▸ Requisiti del problema
Stabilisci se ciascuna affermazione concorda con il brano sul dibattito intorno a internet, rispondendo sì o no e citando tra virgolette le parole del brano che lo decidono.
1. Secondo l'autore, la maggior parte dei confronti su questi temi si risolve in uno scambio costruttivo di competenze.
2. La pagina Facebook contestata da Michele Serra riportava la dicitura "pagina non ufficiale".
3. Michele Serra si era lamentato dei suoi avatar sulla prima pagina di Repubblica.

▸ Segmento di testo
=====

In un dibattito, ci si ascolta

Da diversi anni, parlando dei cambiamenti introdotti dall’uso di internet nelle vite di tutti, penso che ci sia un problema di mancata comunicazione tra chi ne parla e scrive, e tra le reciproche esperienze (“Sono vent’anni che lo dico!”: sto diventando Cacciari). Persone che si sentono vittime di quei cambiamenti, o che ne vedono alcuni pericoli, e persone che ne beneficiano e ne conoscono le opportunità, non si parlano e non scambiano i rispettivi punti di vista e le rispettive competenze: col risultato che ognuno colloca gli interlocutori dentro uno stereotipo banale di “luddista ignorante della Rete” o di “fanatico fautore dell’anarchia online”. Capire le ragioni degli uni e degli altri – che ci sono, anche quando convivono con ignoranze – e moderare quelle reciproche ignoranze, sarebbe l’unico percorso che porta da qualche parte, ma è poco battuto: la maggior parte dei confronti si risolve – vi meraviglia? – in una competizione a chi la sa più lunga e più irride l’opinione avversa.
Quindi mi pare una buona cosa che Michele Serra abbia, in un suo articolo di domenica, messo al centro della riflessione – su una questione che riguarda internet – i pareri e le obiezioni che riceve da “chi ne sa di più” e li abbia valutati e soppesati, indipendentemente dalle sue conclusioni.

Ti fanno, poi, se ti lamenti troppo di ritrovarti laddove non sapevi di essere e dove non vuoi essere, una seconda obiezione. Meno politica e più “tecnologica”, e dunque molto insidiosa in un ambito così tecnologico. Quando ebbi a lamentarmi sulla prima pagina di Repubblica dei miei indesiderati “avatar”, giovani lettori e internauti e blogger mi hanno scritto lettere anche severe ma senz’altro utili. Li ringrazio in blocco per avermi insegnato più di una cosa su come funziona il “loro” mondo. Ma già definendolo “loro”, quel mondo, comincio a impostare la mia replica. L’imputazione a mio carico, infatti, è “non conoscere abbastanza i social network”, non capire come funzionano, non saperli usare. Come riprova, mi spiegano che la pagina Facebook “Michele Serra” da me contestata non era, in realtà, un vero e proprio fake, o meglio era un fake veniale: una pagina di discussione aperta a mio nome da un amministratore (che poi non la amministrava affatto, ma questo è un altro argomento), come poteva capire chiunque leggendo la dicitura “pagina non ufficiale”.

=====

▸ Materiale raccolto
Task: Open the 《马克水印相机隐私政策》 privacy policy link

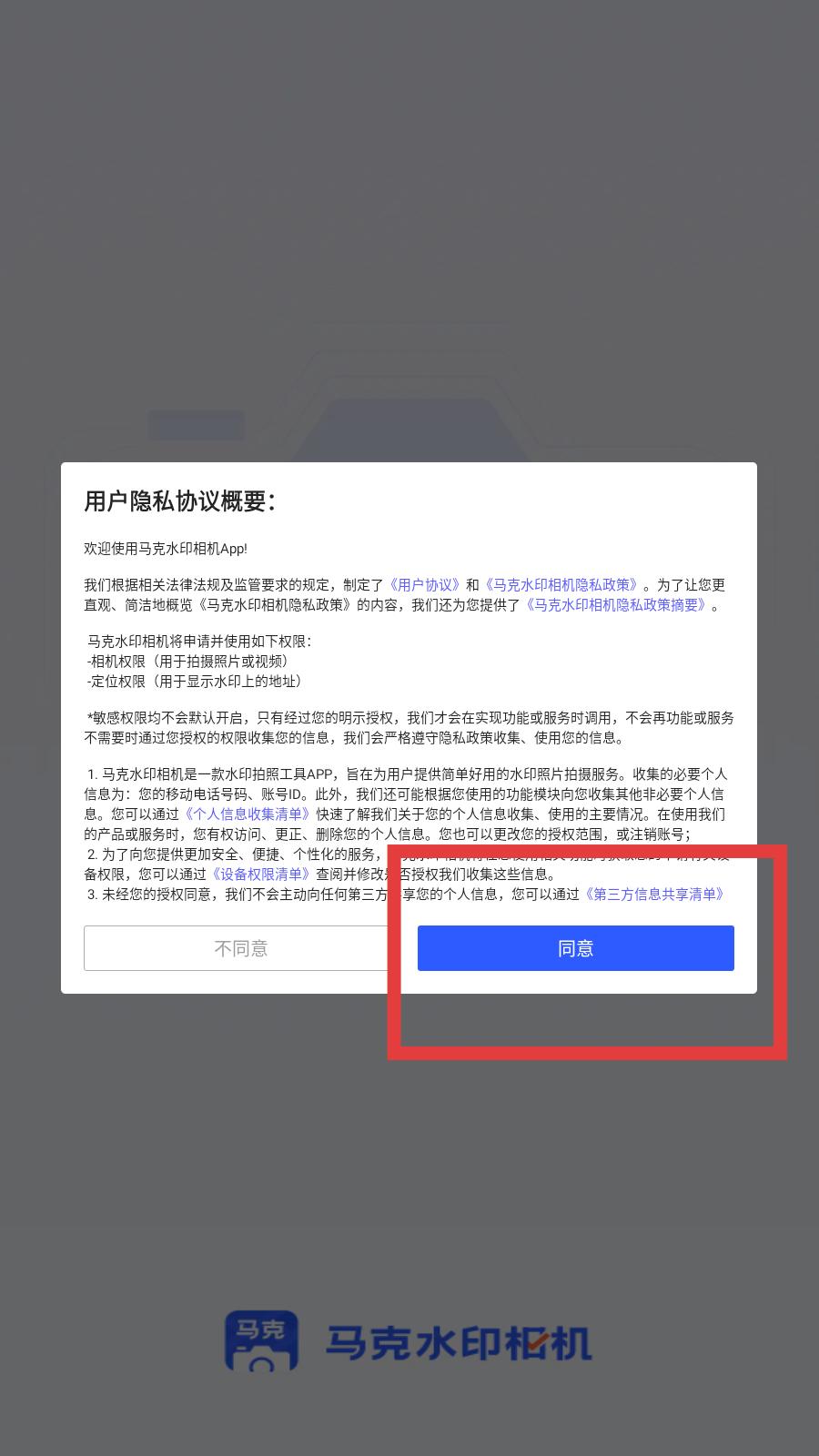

=====

▸ Soluzione del problema
1. No: "la maggior parte dei confronti si risolve – vi meraviglia? – in una competizione a chi la sa più lunga e più irride l’opinione avversa"
2. Sì: "come poteva capire chiunque leggendo la dicitura “pagina non ufficiale”"
3. Sì: "Quando ebbi a lamentarmi sulla prima pagina di Repubblica dei miei indesiderati “avatar”"